● Work instructions
• A. According to the Sqoop article, which connector must be installed before you can work with Sqoop?
• B. Please copy the Sqoop article word for word from "This article explains" to "transfer any data.".

● Extract to read

========================================

Sqoop is a tool used to transfer data between HDFS and relational databases having a JDBC driver.
Stambia provide tools for both Sqoop and Sqoop2 versions, which are different in term of usage.
This article explains the basics to start using Sqoop in Stambia.
Prerequisites:You must install the Hadoop connector to be able to work with Sqoop.
Please refer to the following article that will guide you to accomplish this.
Important:
Hadoop's Sqoop is using JDBC drivers to transfer data.
Therefore, the JDBC driver corresponding to the technology you want to import or export data from must be installed on the Sqoop server.
Otherwise, Sqoop will not be able to transfer any data.
Metadata
The first step, when you want to work with Sqoop in Stambia DI, consists of creating and configuring the Sqoop Metadata.
Here is an example of a common Metadata Configuration
Metadata creation
Create first the Sqoop Metadata, as usual, by selecting the technology in the Metadata Creation Wizard:
Click next, choose a name and click on finish.

========================================

● Data lines
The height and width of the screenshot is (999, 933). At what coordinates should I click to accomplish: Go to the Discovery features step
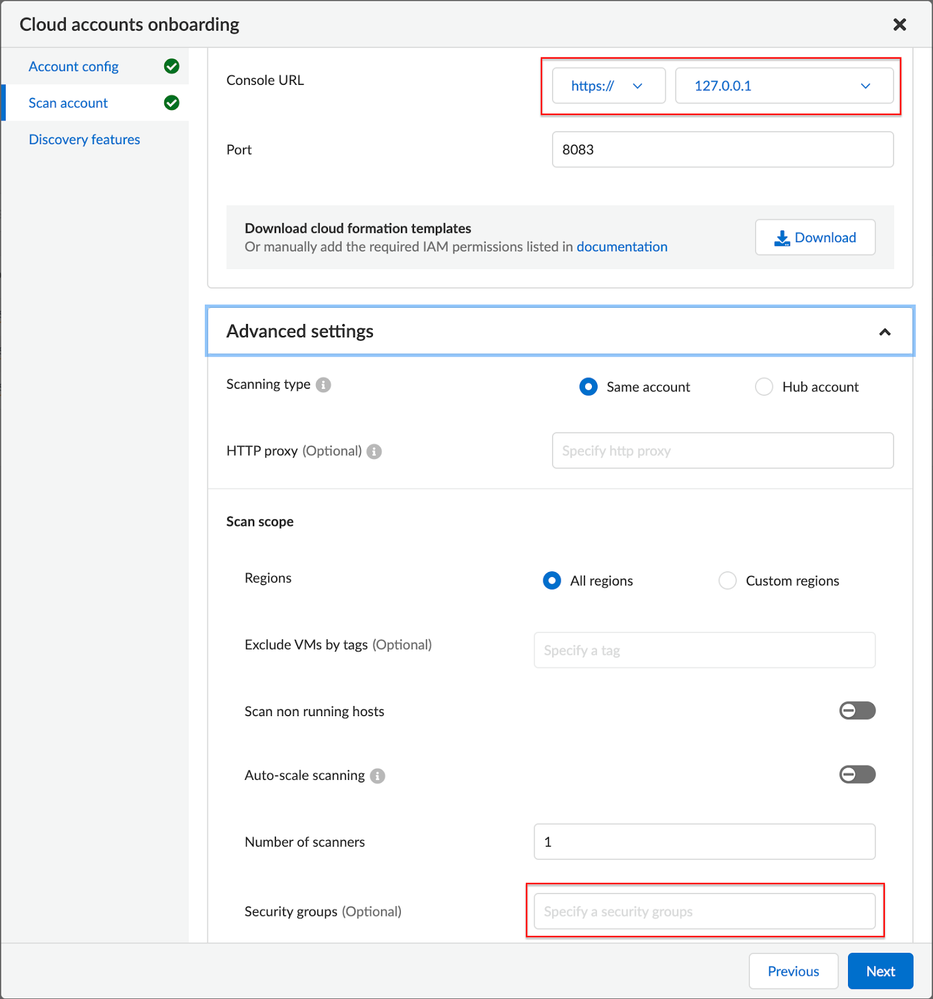84,140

========================================

● Exercise responses
• A. The Hadoop connector.

• B.
This article explains the basics to start using Sqoop in Stambia.
Prerequisites:You must install the Hadoop connector to be able to work with Sqoop.
Please refer to the following article that will guide you to accomplish this.
Important:
Hadoop's Sqoop is using JDBC drivers to transfer data.
Therefore, the JDBC driver corresponding to the technology you want to import or export data from must be installed on the Sqoop server.
Otherwise, Sqoop will not be able to transfer any data.